И вправду кошачья шерсть вся забрызгана темно–красным чем–то.
— Дяденька, это коньячина, а не кровь невинно убиенного мной препода — хочет сказать Сережа.
— Что за херню вы мне кошачью подсунули? Что обидно, тупое шахтинское быдло? А ну–ка на хрен его отсюда! На вечный сопромат его.
И вот через него бесконечный кросс бегут цифры, столбики цифр, страницы столбиков цифр.
А Неман подливает ему коньячку: пей, Сирожа, не журысь. И хочет кошонок сказать Неману: не буду пить — отравлен коньячишко, мной же ведь отравлен. Но не может, так как в его кошачьей глотке торчат, разбухая, тысячи цифр, прокалывают остриями нёбо, вонзаясь в небольшой кошачий мозг. Через эти проколы в мозг вливаются ручейки уверенного могущественного сопромата, сопромата, которые сливаются и впадает в него как тяжелая темная река, как текучий металлический вал, обтекающий его сознание со всех сторон, обрушивающий сознание в глубины расплавленного, раскаленного сопромата.
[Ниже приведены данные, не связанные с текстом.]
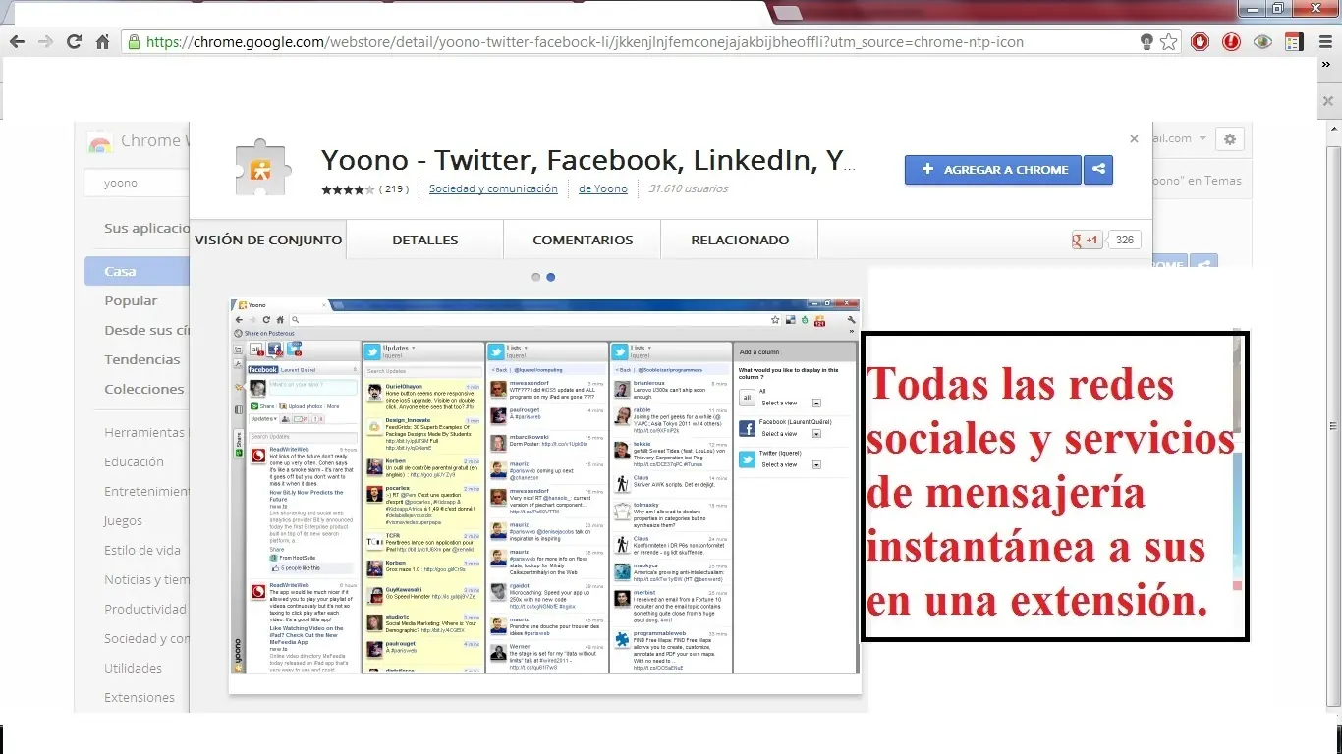Viewport: 1342px width, 754px height.
Task: Bookmark this page with the star icon
Action: point(1168,42)
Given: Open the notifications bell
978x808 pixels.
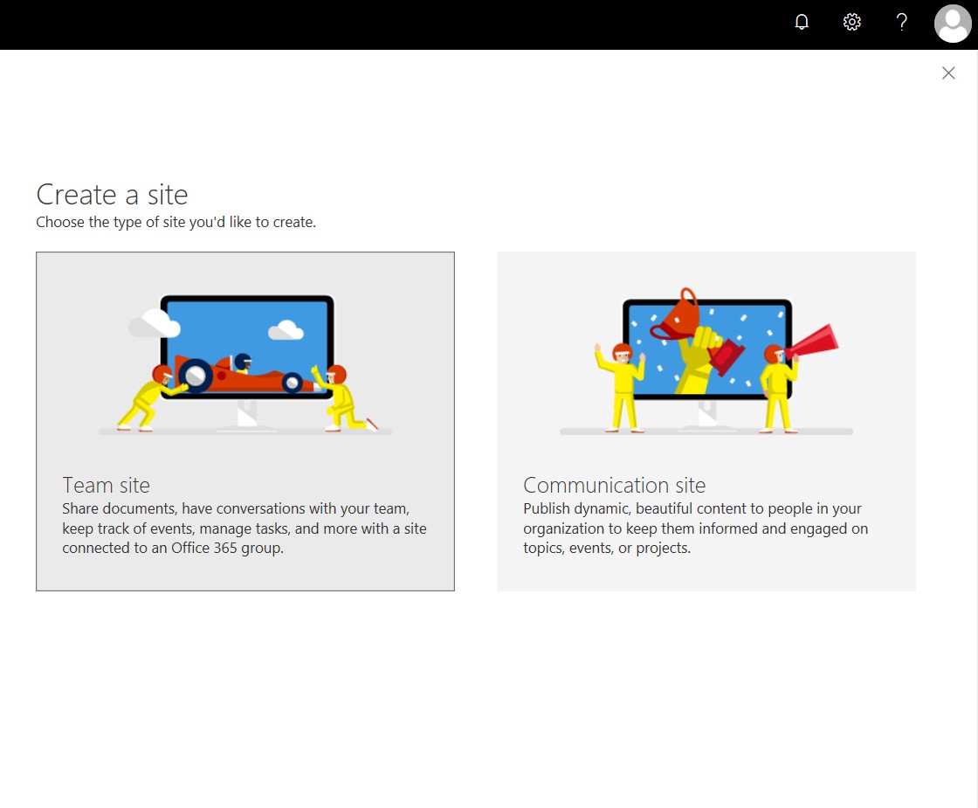Looking at the screenshot, I should coord(802,23).
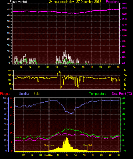Click the 100 tick on humidity axis
This screenshot has height=159, width=133.
[5, 98]
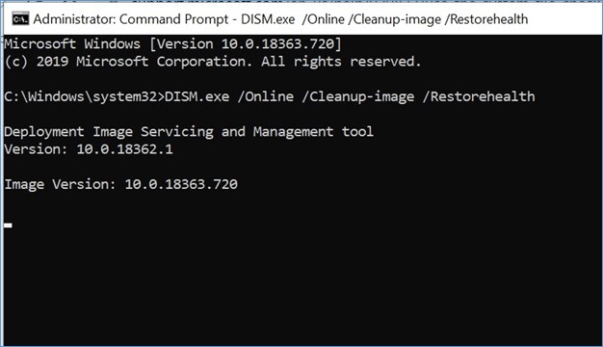Click the [Version 10.0.18363.720] bracketed text

[x=246, y=43]

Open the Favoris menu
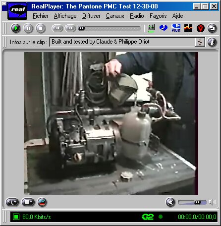click(x=158, y=16)
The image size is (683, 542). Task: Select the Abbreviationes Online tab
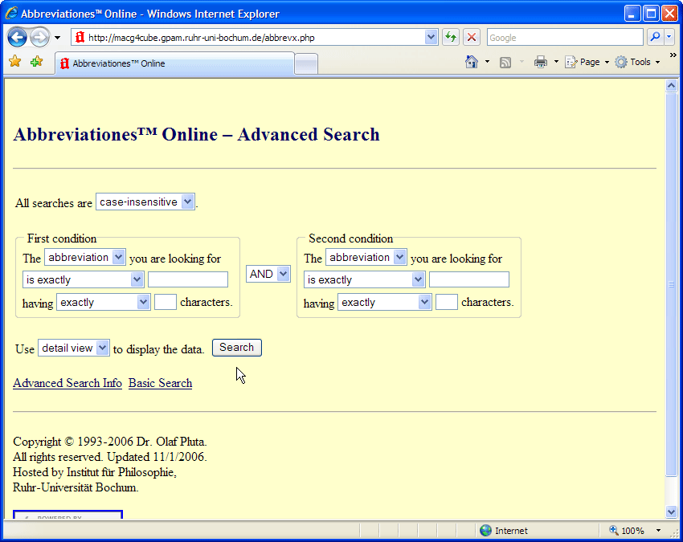pyautogui.click(x=173, y=63)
Сережа раскрывает и трясет свою кошачью пасть чтобы оттуда вывались цифры, освободив его. Но кроме сдавленных хрипов, переходящих в надтреснутое мяуканье не слышно. И только голос Немана, доброго еврея Немана, как рука берущая нашкодившего кота за загривок: «Давай Сирожа, мы эту балочку не только на кручение, но и на верчение еще рассчитаем».
— Серый, ты чо охуел, чо так орешь? — с этими словами в тусклое сознание Кошкина вплыли части испуганного лицо панка Гены.
— Харе орать, заебал, спать не даешь. — на этих словах лицо Гены окончательно сложилось в привычное одутловатое целое, с ничего не выражающим как бы удивленно–насупившимся выражением.
— Да приснится херня всякая… — сказал Сережа дрожащим, но все же радостным голосом. «Сон, это ведь был сон…это не взаправду все, это просто …
И тут откуда то изнутри прозвучали слова тихие и ясные как хруст снега на морозе: ЭТО ПРОСТО СОПРОМАТ!!! ОКОНЧАТЕЛЬНО БЕСПОМОЩНАЯ ТВАРЬ, ТЫ СМЯТ КАК ХЛИПКАЯ ГНИЛАЯ БАЛКА ВЕЧНЫМ СОПРОМАТОМ!!!